ANEC

CONVEGNO ANEC: IL COMUNICATO DELL'ON. SILVIA COSTA

20/04/2015

Roma, 17 aprile 2015 – “Il ruolo fondamentale delle sale in Europa e in Italia, che anche nell'era digitale determinano il successo di un film e il 25% del ritorno economico oggi,   si confronta con tre grandi sfide: lo sviluppo del pubblico e la socializzazione, l'educazione cinematografica, la seconda vita che la digitalizzazione può rappresentare per l 'esercizio. Va quindi riconosciuto e promosso il valore di presidio territoriale, culturale e sociale  anche con incentivi e sostegni selettivi” – lo ha dichiarato stamattina la Presidente della Commissione Cultura Silvia Costa intervenendo alla seconda giornata del Convegno ANEC sulle politiche per il cinema e il futuro delle sale cinematografiche.

L'Europa c'è: il Programma Europa Creativa sostiene anche quest'anno con 10 milioni e mezzo di euro le  reti si sale europee come Europa Cinemas, che programmino  una quota adeguata di cinema europeo. Le infrastrutture culturali - e le sale lo sono - ricadono nelle possibilità di sostegno  previste dai fondi strutturali e di Sviluppo Rurale. Horizon 2020 – ha continuato Costa -  investe in progetti di ricerca sulla digitalizzazione del patrimonio culturale, il premio Lux del Parlamento Europeo seleziona ogni anno un' opera europea e consente ai tre finalisti di circolare nelle sale europee sostenendo la loro sottotitolazione nelle 24 lingue dell'Unione”.

L’eurodeputata si è poi soffermata sulle prospettive aperte dal digitale: “la multi programmazione che la digitalizzazione delle sale  consente può prevedere una articolazione delle scansioni temporali per i diversi generi tra l'uscita in sala e in altri mezzi, e può favorire alleanze territoriali anche con le scuole per azioni di educazione al linguaggio e alla cultura cinematografica e per raggiungere con modalità innovative nuovi pubblici, specie giovanili”.

Sul versante europeo “La scommessa sul digitale della Commissione Juncker, che il 6 maggio presenterà la proposta sul Mercato Unico Digitale  - ha spiegato Costa -  non può prescindere dagli aspetti di tutela del diritto di autore  e dei contenuti culturali e creativi, come ho ricordato alla Commissione Europea e come ribadiremo al vicepresidente Ansip nel prossimo incontro con la Commissione Cultura.

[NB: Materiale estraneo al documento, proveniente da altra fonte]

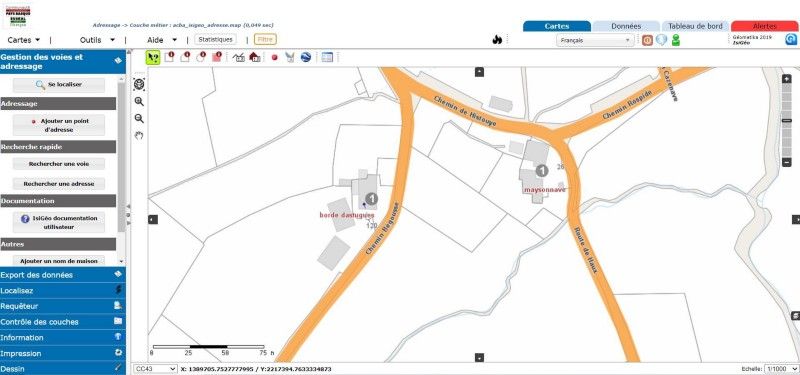Activate the zoom in magnifier tool
This screenshot has width=800, height=375.
pyautogui.click(x=139, y=102)
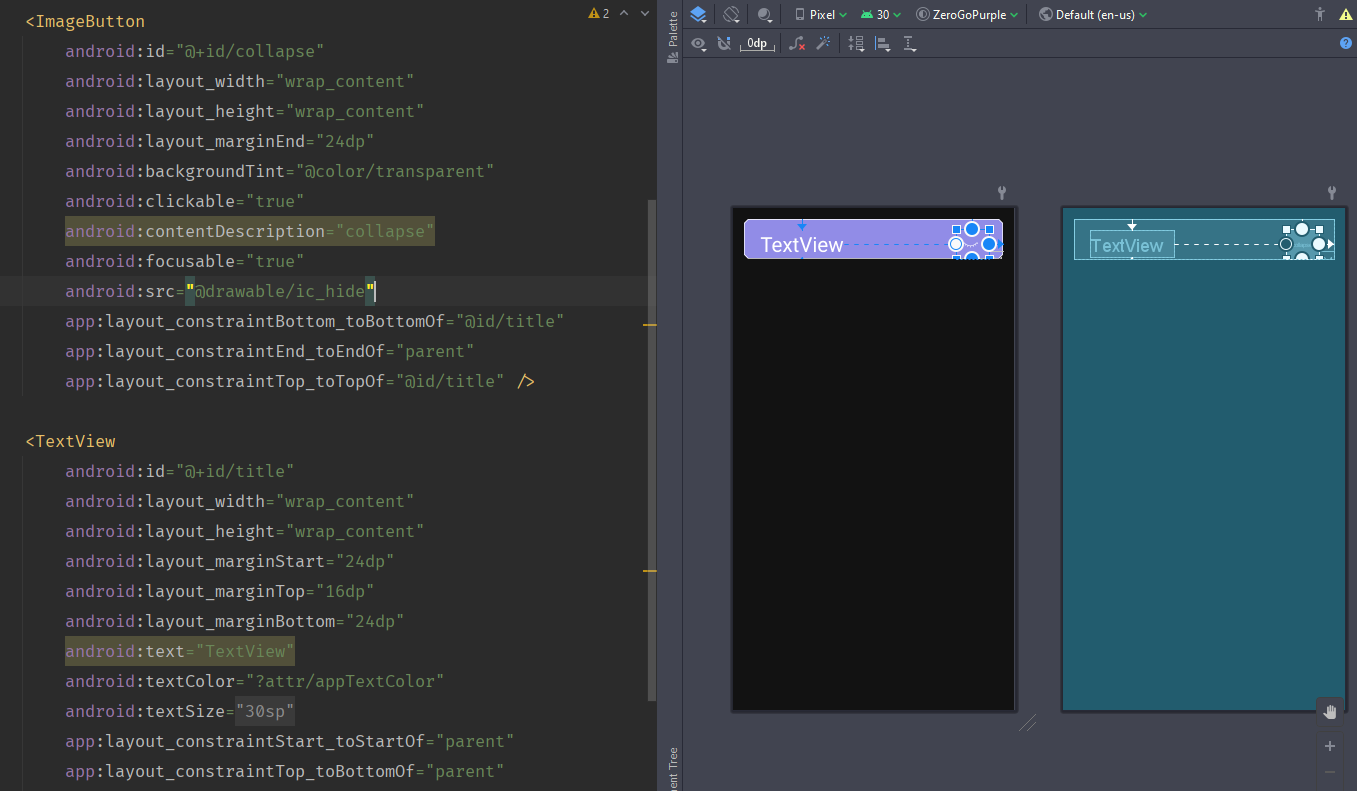Open the Pixel device dropdown
This screenshot has height=791, width=1357.
(820, 14)
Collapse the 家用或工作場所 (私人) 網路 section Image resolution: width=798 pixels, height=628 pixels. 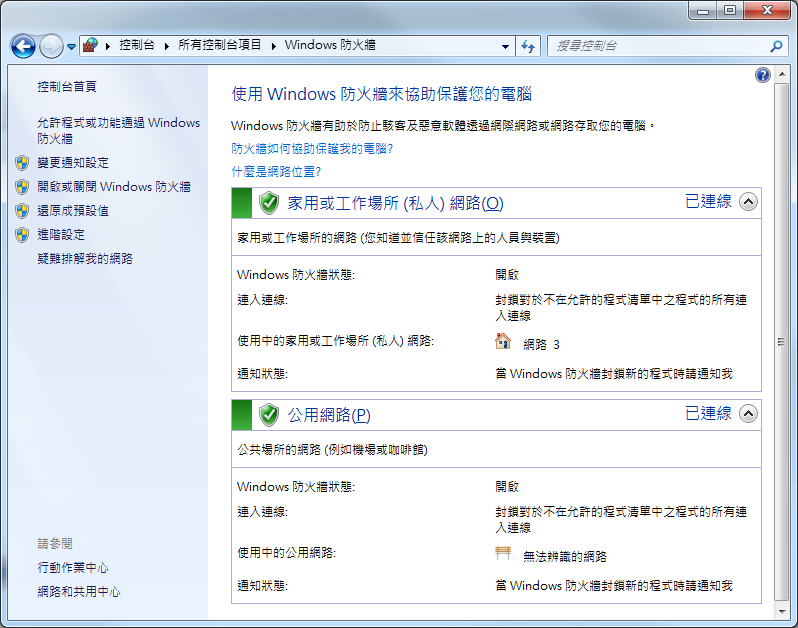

"Pur nell'ottica del più ampio accesso possibile al cinema e all'audiovisivo  - ha aggiunto Costa - e del massimo sostegno alla loro circolazione, ancora troppo ridotta anche all' interno della UE,  il superamento delle barriere non deve considerare il diritto d'autore un ostacolo ma uno strumento di valorizzazione e competitività della cultura europea".

"È un fatto positivo, in proposito  - ha sottolineato Costa - il voto di ieri della Commissione Cultura a favore del parere Truepel sul TTIP, che include il mantenimento del principio dell'eccezione culturale, mentre è rivelatore del rischio di una polarizzazione delle posizioni  il mancato accordo sulla relazione Adinolfi sul copyright”.

 

Sul testo - ha spiegato la Presidente di CULT - grazie al lavoro dell'S&D si era ottenuto un miglioramento significativo che lo avrebbe reso accettabile, ma per il voto contrario degli stessi deputati M5S - inclusa la relatrice- e del PPE, si è di fatto impedito alla Commissione cultura di esprimere la propria opinione sulla relazione Reda in discussione nella Commissione JURI del Parlamento Europeo."